- _本文_:
◆ ◆ ◆ ◆

フランツ・ベンダは、プラハからほど近いベナートキ村で、1709年11月22日に、ハンス・ゲオルク・ベンダ(1686-1757)とその妻ドロテア(フランティシェク・クサヴェル・ブリクシの父の従姉)との間に、長男として生を享けた。ハンス・ゲオルクは亜麻布織のマイスターで、職業音楽家ではなかったが、居酒屋や結婚式でよく演奏していたという。その父からベンダはオーボエ、シャルマイおよびツィンバロムを習ったほか、地元教会のカントル、アレクシウスにオルガン作曲および歌唱を習った。ベンダは幼少期にプラハイエズス会で学んだが、10歳でドレスデンへ移り、ここで教会の聖歌隊員となる。一年半後、ホームシックとなり一旦家族のもとへと帰るが、その後再びプラハに赴き、15歳まで教会で少年歌手として、アルト声部の歌唱を担った。このプラハ滞在中の1723年、神聖ローマ皇帝カール6世の戴冠式のために作曲されたオペラ《コンスタンツァとフォルテッツァ》の上演に、ベンダは歌手として参加している[1]

アルトの声域を失った後は故郷へと一旦戻るが、1726年、当時仕えていたクライナウ伯爵の推薦で、ウィーンへと旅立った。その後はシビウブレスラウなど、各地を転々としながら音楽活動を続けていたが、1730年に、ポーランドワルシャワ郊外に居を構える郡知事の宮廷に採用され、その後2年半ほど、その楽団で楽長を務めた。またこの年、彼はプロテスタントに改宗したことがわかっている。1732年、ポーランド王室宮廷楽団にヴァイオリン奏者として採用されたが、ポーランド王アスグスト2世(強王、ザクセン選帝侯フリードリヒ・アウグスト1世)の死去に伴い、翌年の1733年、ドレスデンに移動した。その後間もなく、当時のプロイセン皇太子フリードリヒが、ルピーンに私的に設立した宮廷楽団へと招聘された。この招聘は、彼のフルート教師であったヨハン・ヨアヒム・クヴァンツ(1697?1773)を介して行われた。

◆ ◆ ◆ ◆

語句と要素の位置を特定するためのエントリー:
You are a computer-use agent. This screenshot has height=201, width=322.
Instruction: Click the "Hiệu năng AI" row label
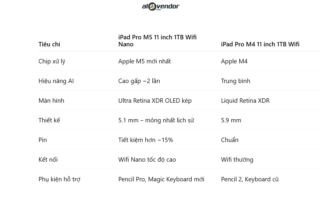(x=56, y=81)
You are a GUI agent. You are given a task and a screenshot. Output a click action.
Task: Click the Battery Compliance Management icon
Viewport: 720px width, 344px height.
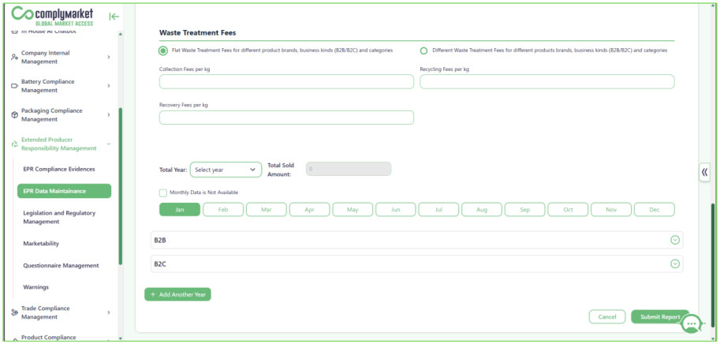click(14, 86)
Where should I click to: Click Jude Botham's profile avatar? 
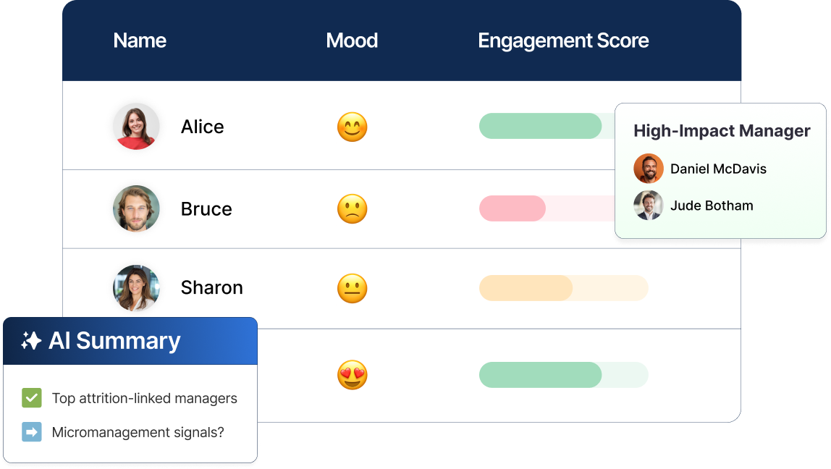point(648,206)
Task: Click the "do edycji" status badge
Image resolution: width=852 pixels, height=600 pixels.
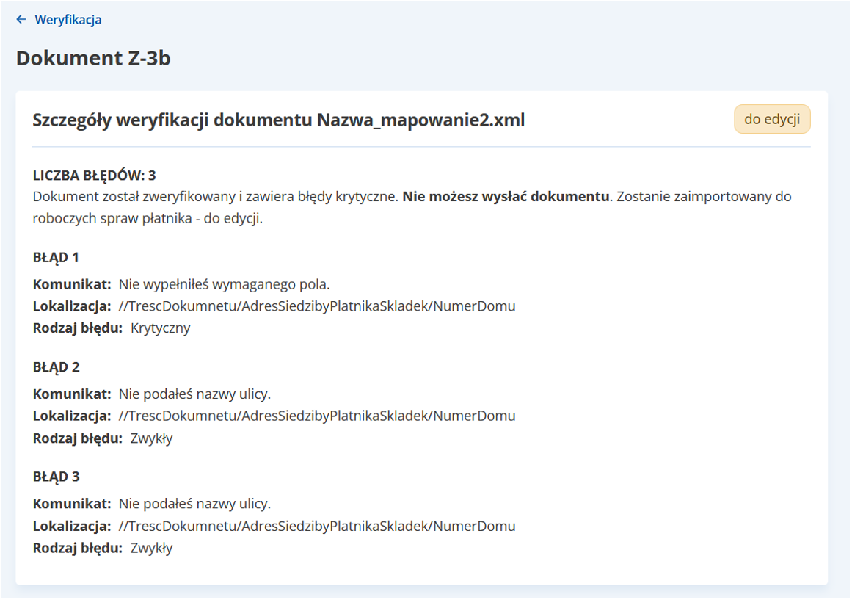Action: pos(772,119)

◆ ◆ ◆ ◆

- _記述課題_:
フランツ・ベンダに関する本文に基づき、次の問いに答えてください。
(a) ベンダの父ハンス・ゲオルクの職業は何でしたか。
(b) ベンダがクライナウ伯爵の推薦でウィーンへ旅立ったのは何年ですか。
(c) 1732年、ベンダはポーランド王室宮廷楽団に何として採用されましたか。

- _解答_:
(a) 亜麻布織のマイスターでした。
(b) 1726年です。
(c) ヴァイオリン奏者として採用されました。